Un monde flamboyant, de Siri Hustvedt

Dans sa lettre, Harriet Burden revendique la responsabilité de la création des œuvres qui ont été présentées lors de trois expositions personnelles à New-York : L’Histoire de l’art occidental d’Anton Tish, Les Chambres de suffocation de Phineas Q. Eldridge et, plus récemment, Au-dessous, de l’artiste connu sous le nom de Rune. Le motif qu’elle donne est très simple : « Je voulais voir dans quelle mesure mon art serait reçu différemment en fonction de la personnalité de chacun des masques. » Elle maintient expressément que lorsqu’elle a exposé ses œuvres dans le passé sous son propre nom, peu de gens s’y intéressèrent, mais que son art sous pseudonyme, présenté derrière « trois masques masculins vivants« , a suscité l’intérêt tant des marchands d’art que du public, quoiqu’à des degrés différents. Burden appelle cela « l’effet de majoration masculine » et précise aussitôt que les femmes en sont affectées tout autant que les hommes : […] Toutes les entreprises intellectuelles et artistiques, plaisanteries, ironies et parodies comprises, reçoivent un meilleur accueil dans l’esprit de la foule lorsque la foule sait qu’elle peut, derrière l’oeuvre ou le canular grandioses, distinguer quelque part une queue et une paire de couilles.

Cela fait quelque temps que j’ai terminé ce roman, mais j’ai été jusqu’à présent dans l’incapacité totale d’en parler, tant il a fait sur moi forte impression. Et dire cela, c’est encore un euphémisme.

Il s’agit d’une mystification sur une mystificatrice : le roman prend ainsi l’allure d’une anthologie des carnets de Harriet Burden, rassemblés par l’historien de l’art I. V. Hess, qui y ajoute entretiens, témoignages et considérations personnelles dans les notes.

Mais qui est Harriet Burden ? Artiste plasticienne, elle renonce tôt à sa carrière, considérant son travail comme mal compris, et épouse le richissime galeriste Félix Lord. Mais après la mort de son mari, elle décide de revenir sur la scène artistique, mais masquée : elle choisit trois artistes masculins qui vont lui prêter leur nom.

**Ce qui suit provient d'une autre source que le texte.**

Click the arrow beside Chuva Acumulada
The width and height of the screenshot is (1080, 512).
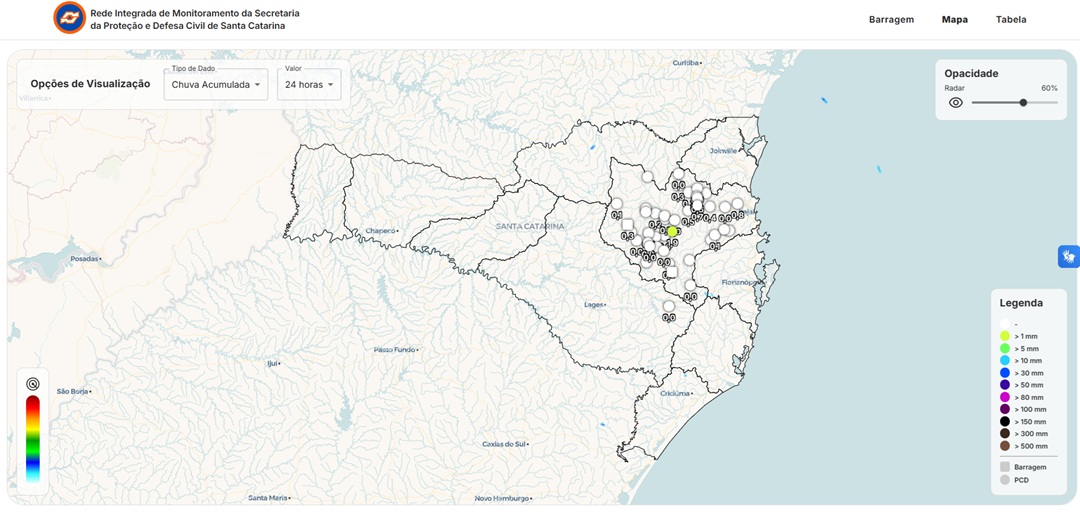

Le premier mot qui me vient à l’esprit pour qualifier ce roman est « magistral« . Le second est « bluffant« .

Siri Hustvedt nous offre avec Un monde flamboyant une œuvre absolument admirable, tant sur le plan de la forme que du fond. La narration est maîtrisée de bout en bout, utilisant toutes les virtualités du dialogisme : les points de vue se multiplient au gré des témoignages, mais tous ne concordent pas exactement, et chaque locuteur a un avis différent sur les choses, sur Harry, sur le monde de l’art.

Cela pourrait partir dans tous les sens, mais cela tient parfaitement, et de manière tout à fait convaincante, car chaque locuteur a vraiment sa voix, son style, sa personnalité.

Quant au fond… j’ai rarement lu un roman aussi érudit et multipliant les références philosophiques, scientifiques, littéraires, et profond. Beaucoup de thèmes ici rendent la réflexion vertigineuse, mais tout finalement se rassemble dans une réflexion sur l’identité et les masques : Harriet multiplie les identités, les pseudonymes/hétéronymes, les avatars, qui font que sa vie elle-même finit presque par ressembler à une œuvre ; mais si l’on y réfléchit bien, la vie elle-même n’est-elle pas un masque, à commencer par le genre ?

Du coup, porter un masque par dessus le masque ne permet-il pas au contraire une plus grande authenticité ?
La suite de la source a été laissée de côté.